Twitter data of the supporters of Hilary Clinton and Donald Trump during the 2017 election.

VI ricorda qualcosa? Proprio in occasione delle ultime elezioni presidenziali statunitensi, la comunità di Twitter si è divisa in due blocchi contrapposti fortemente divisi, sia per contenuti che per narrazione di fatti ed eventi. Come sostiene il Laboratory for Social Machines del MIT Media Lab nel report “The Electome project” , ad esserne più sorpresi sono stati proprio i giornalisti. Difficile penetrare la echo chamber dei sostenitori di Donald Trump, molto compatta e coesa nei contenuti, con poche connessioni con i supporter di Hillary Clinton o con i media tradizionali; i grandi giornali americani, così, hanno faticato a leggere le argomentazioni pro-tycoon sul social media. Con il risultato di non vederle affatto.

Cronache dal referendum italiano

Ci sono esempi di contrapposizioni tra comunità polarizzate anche nella recente storia politica italiana. In anteprima su arXiv , il gruppo di Quattrociocchi ha analizzato anche il consumo di notizie su Facebook e Twitter relative al Referendum Costituzionale del 4 dicembre. Questa volta, i ricercatori hanno valutato le interazioni degli utenti con le pagine delle testate giornalistiche, individuando cinque cluster di fonti su Facebook e quattro su Twitter. Attraverso un algoritmo di sentiment analysis, i ricercatori hanno poi estratto una serie di “entità”, oggetto di particolari controversie tra gli utenti che commentavano i contenuti del Referendum. Tra questi sono emersi personaggi politici come ‘Matteo Renzi’, ‘Beppe Grillo’, ‘Silvio Berlusconi’ e ‘Sergio Mattarella’, ma anche concetti di altra natura come ‘terremoto’, ‘Partito Democratico’, ‘Londra’ e ‘Italia’. Solo quatto, invece, gli argomenti che facevano riferimento ai contenuti della riforma: ‘Parlamento’, ‘Camera’, ‘Senato’ e ‘legge elettorale’. “Su queste parole chiave, comunità e social network diversi hanno comunicato in modo molto distante”, sottolinea Fabiana Zollo, coautrice della ricerca e assegnista all’Università Ca’ Foscari di Venezia.

Una proiezione del network bipartito tra pagine facebook delle prinicipali fonti di informazione e utenti relativo alle notizie sul referendum italiano. Misura Fonte: Public discourse and news consumption on online social media: A quantitative, cross-platform analysis of the Italian Referendum.

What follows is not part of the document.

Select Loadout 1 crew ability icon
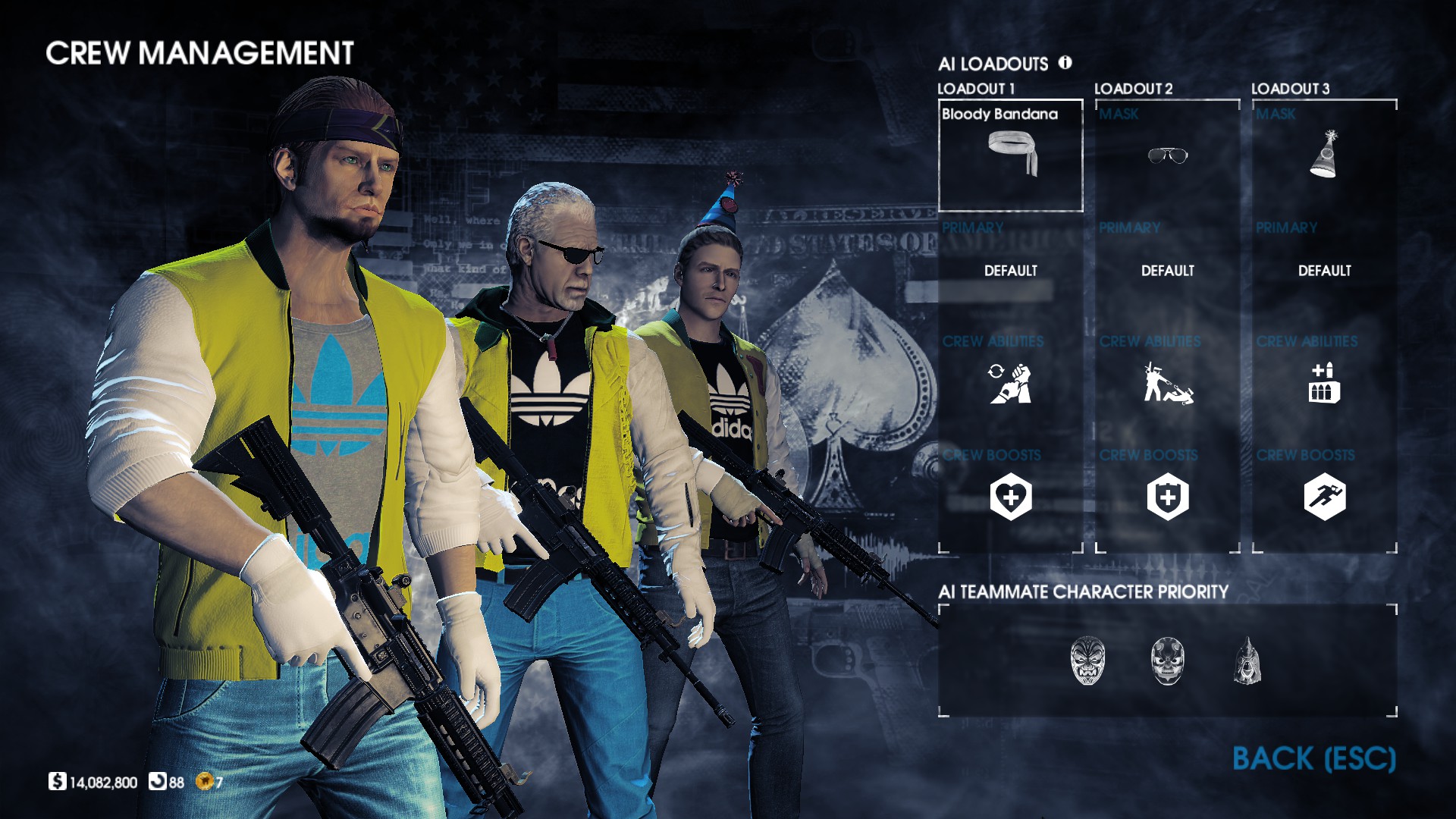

Ancor più significativa la distanza tra come gli argomenti sono stati presentati dalle fonti e la percezione effettiva degli utenti. Dall’analisi del sentiment associata ai contenuti è emerso, ad esempio, che i post relativi all’entità ‘Corte Costituzionale’ venivano prodotti dalle fonti in un’ottica prevalentemente positiva, ma percepiti negativamente dagli utenti. Al contrario, concetti come ‘Italia’ e ‘Cernobbio’ venivano presentati in modo negativo dalle pagine produttrici di notizie ma percepiti positivamente dagli utenti. “Stiamo cercando di capire – continua Zollo - se questa grande distanza, a livello emotivo, possa predire quali argomenti risulteranno maggiormente polarizzanti”. Infatti, poiché è proprio questa radicalizzazione che porta a considerare credibili anche notizie false o contraddittorie, diventa fondamentale capire quali sono i meccanismi che tendono a acuire le differenze tra i punti di vista.

In questo modo sarebbe possibile progettare delle strategie di comunicazione che favoriscano invece un confronto aperto e positivo. Al contrario, interventi di verifica della notizia o di analisi della credibilità delle fonti, come quelli su cui stanno lavorando Facebook e Google, sembrano poco adeguati a risolvere il problema della disinformazione. “Noi crediamo che la soluzione del fact-checking – conclude Zollo - non funzioni. È difficile mettere in atto meccanismi di questo tipo in un sistema in un cui gli utenti si dividono spontaneamente in comunità che non comunicano tra loro o che comunicano senza trovare punti di contatto. Stiamo invece cercando dei modi che ci permettano di individuare gli argomenti maggiormente sensibili e intervenire lì per ridurre la radicalizzazione e la polarizzazione”.